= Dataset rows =
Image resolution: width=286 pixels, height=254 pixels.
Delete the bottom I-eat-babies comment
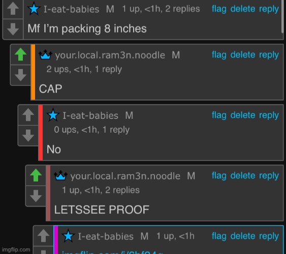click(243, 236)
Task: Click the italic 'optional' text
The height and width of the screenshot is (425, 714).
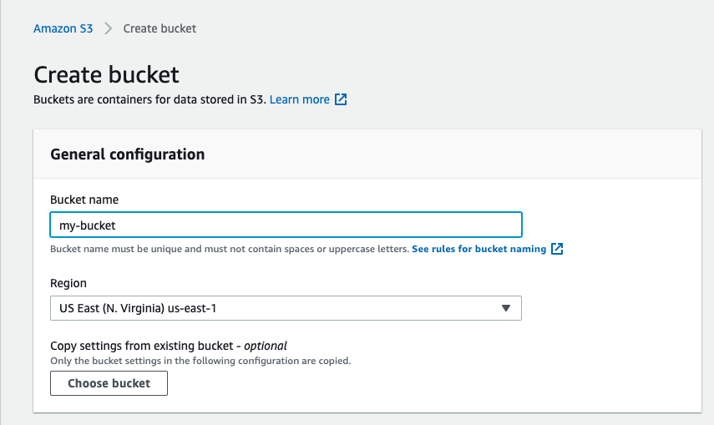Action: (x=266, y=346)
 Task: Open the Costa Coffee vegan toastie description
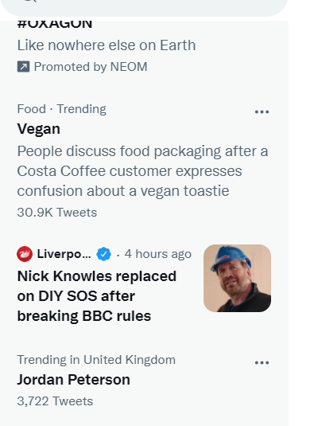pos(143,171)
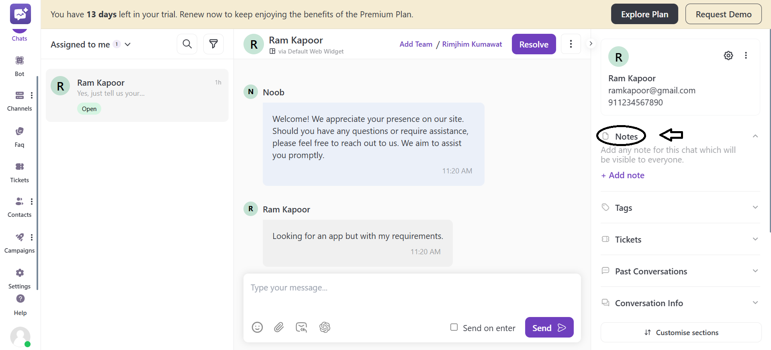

= YOUR GOAL =
Collect every line of the rows above that contains the string "width", matching case exactly.

= THE RESPONSE =
Image resolution: width=286 pixels, height=254 pixels.
The height and width of the screenshot is (425, 714).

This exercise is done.